Don du sang

Date de mise à jour : septembre 2016

Le don du sang est ouvert à toute personne ayant entre 18 et 70 ans à condition de ne pas faire courir de risque pour le/la donneur-se et le/la transfusé-e. Dans ce cadre, un questionnaire de pré-don doit être complété par les candidat-e-s au don. Tout donneur masculin potentiel qui a eu des relations sexuelles avec un autre homme et le reconnaît lors de l’entretien médical qui précède le prélèvement se voit écarté.

Quelle est l’origine de l’exclusion ?

Le principe de la « sélection des donneurs » repose sur une circulaire de la Direction générale de la santé du 20 juin 1983.

L’objectif est d’écarter les « groupes à risques », ceux où la prévalence du virus est statistiquement la plus forte car les tests pratiqués sur les échantillons de sang ne permettraient pas de garantir une sécurité à 100 %. Cette logique est depuis remise en cause.
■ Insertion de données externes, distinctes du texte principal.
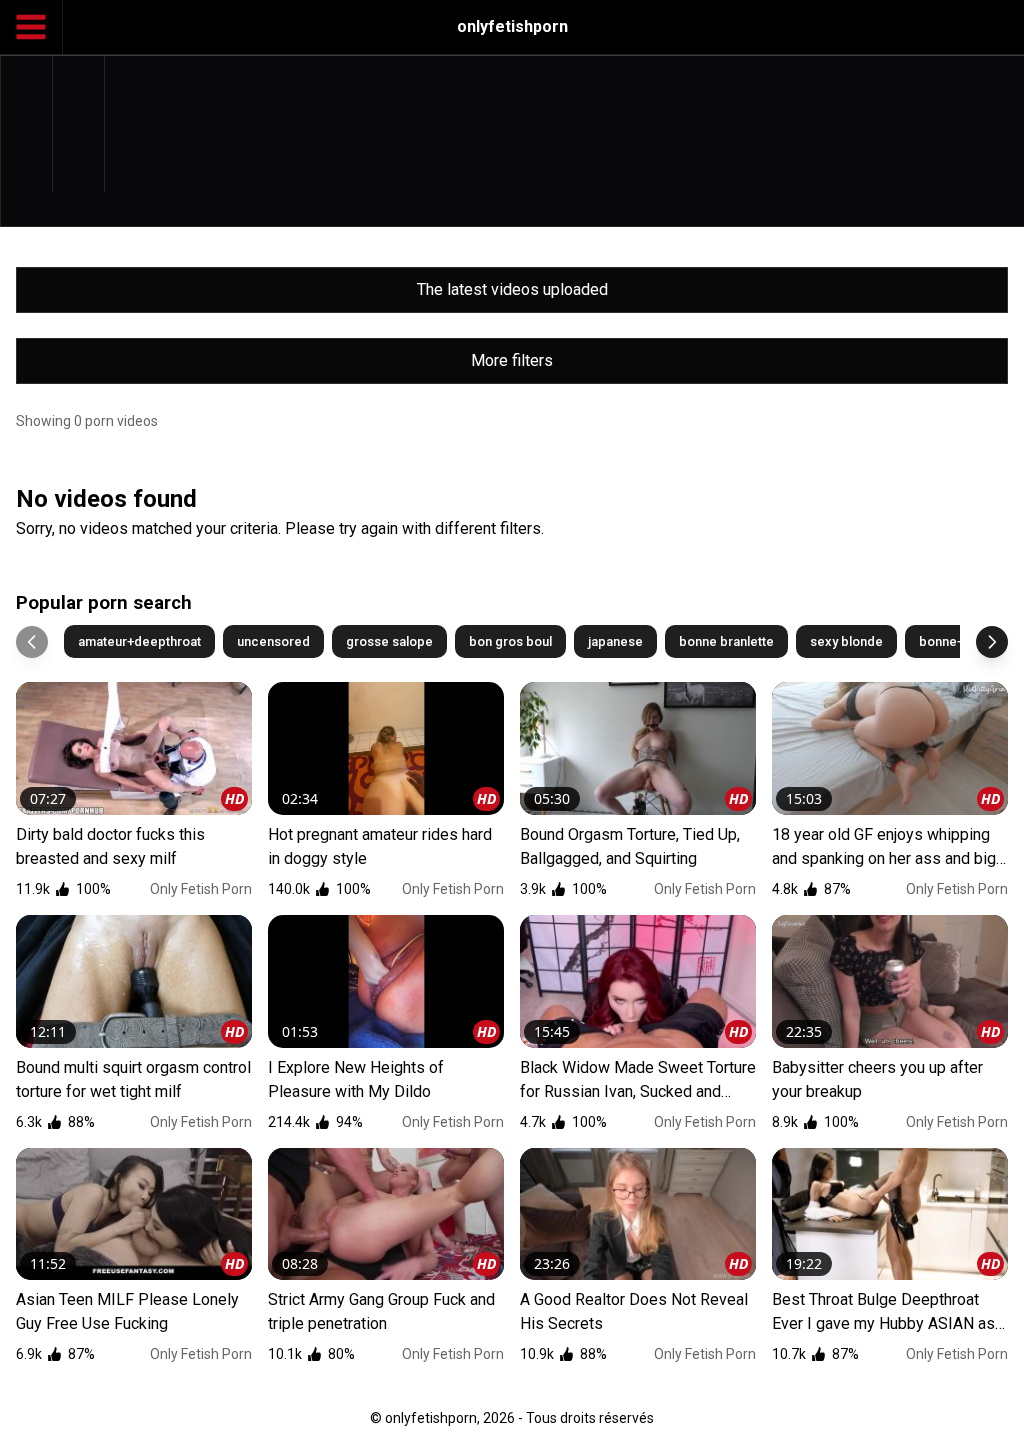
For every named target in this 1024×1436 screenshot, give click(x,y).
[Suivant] (992, 642)
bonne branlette (726, 641)
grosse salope (389, 641)
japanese (615, 641)
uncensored (273, 641)
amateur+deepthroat (139, 641)
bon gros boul (510, 641)
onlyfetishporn (512, 26)
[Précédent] (32, 642)
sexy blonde (846, 641)
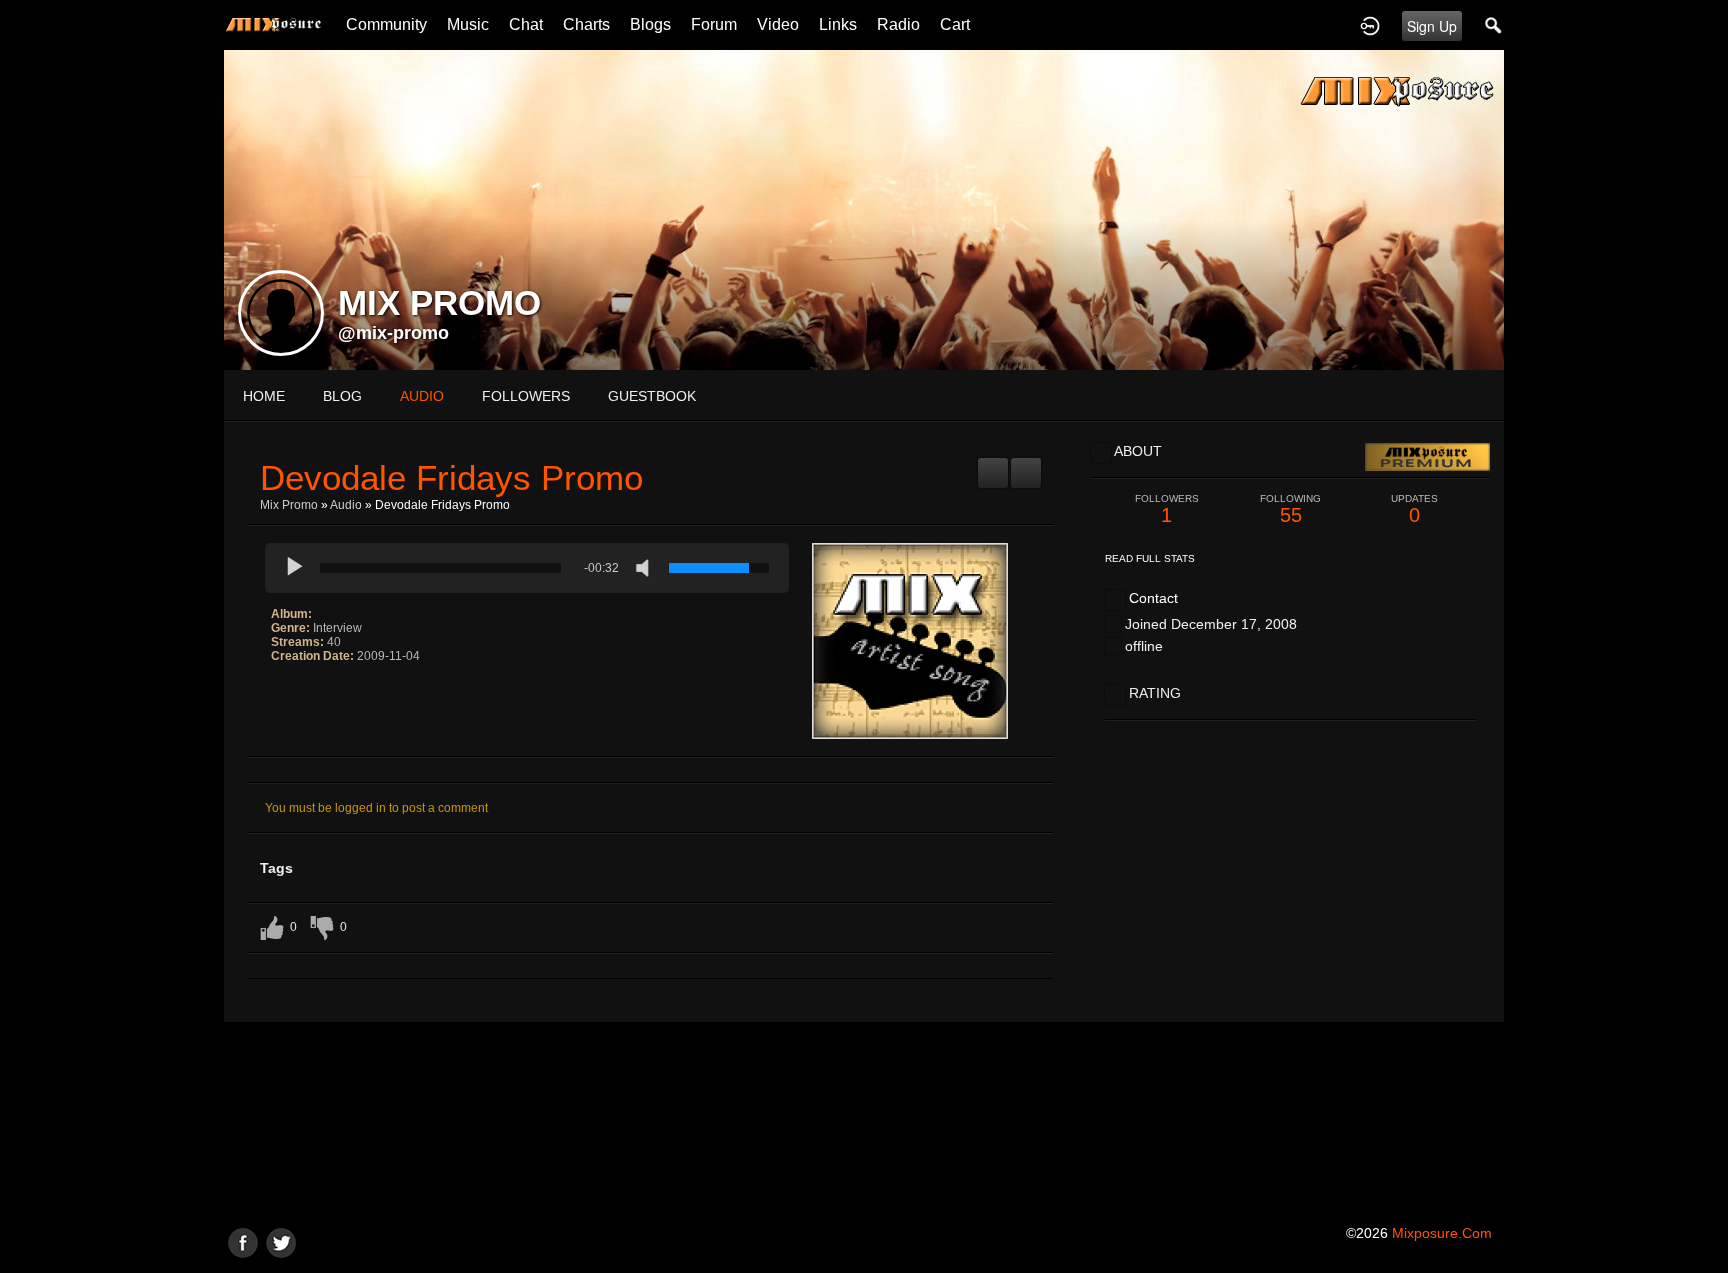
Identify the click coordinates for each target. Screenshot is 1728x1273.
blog (342, 396)
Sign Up (1432, 26)
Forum (714, 24)
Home (264, 396)
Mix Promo (289, 505)
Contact (1153, 598)
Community (386, 24)
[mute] (647, 568)
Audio (346, 505)
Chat (526, 24)
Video (778, 24)
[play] (295, 568)
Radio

En effet, le risque d’être touché-e par le VIH est lié aux pratiques sexuelles à risque et non à l’orientation sexuelle.

La circulaire de 1983 vise entre autres « les personnes homosexuelles ou bisexuelles ayant des partenaires multiples ». L’établissement français du sang (EFS) a depuis précisé cette précaution en indiquant : « Si vous êtes un homme et que vous avez (ou avez eu) des relations sexuelles avec un autre homme, vous ne pouvez pas donner votre sang ».

Ainsi, depuis 2002, l’EFS ne refuse plus aux lesbiennes la possibilité de faire un don de sang. Cependant, des enquêtes montrent que, sur le terrain, le don du sang est encore refusé à des lesbiennes par des médecins de l’EFS.
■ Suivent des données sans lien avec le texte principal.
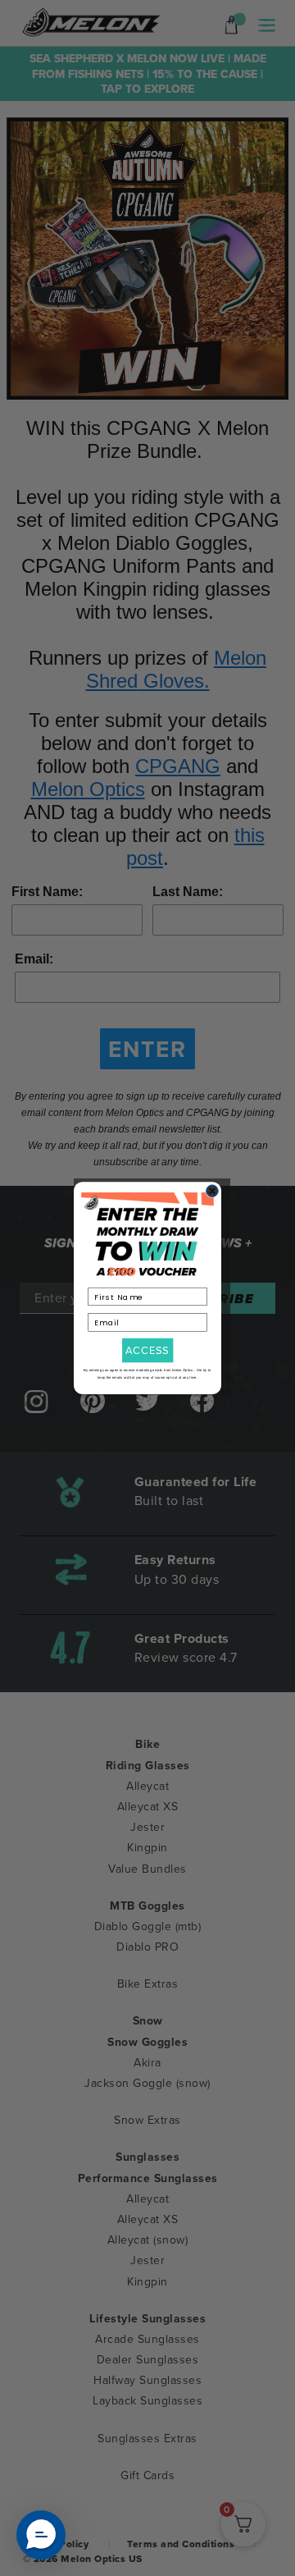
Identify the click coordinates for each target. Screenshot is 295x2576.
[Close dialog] (212, 1191)
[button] (41, 2535)
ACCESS (147, 1350)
Quelle est l’approche de l’Union européenne ?

Une directive européenne du 22 mars 2004 précise que les établissements de recueil des dons doivent obtenir des donneurs certaines informations. Cela vise notamment les facteurs contribuant à identifier et à exclure les personnes dont les dons pourraient présenter un risque sanitaire, par exemple le risque de transmission de maladies.

Il est retenu comme critère d’exclusion permanente des candidat-e-s au don du sang, le comportement sexuel, c’est-à-dire des sujets dont le comportement sexuel les expose au risque de contracter des maladies infectieuses graves transmissibles par le sang, comme le VIH et les hépatites B et C.

Interprétant la directive, la Cour de justice de l’Union européenne (CJUE) a considéré que cette exclusion constituait une discrimination. Néanmoins, elle peut être justifiée à condition qu’il n’existe pas de méthodes moins contraignantes pour assurer un niveau élevé de protection de la santé des receveurs, notamment en adaptant le questionnaire.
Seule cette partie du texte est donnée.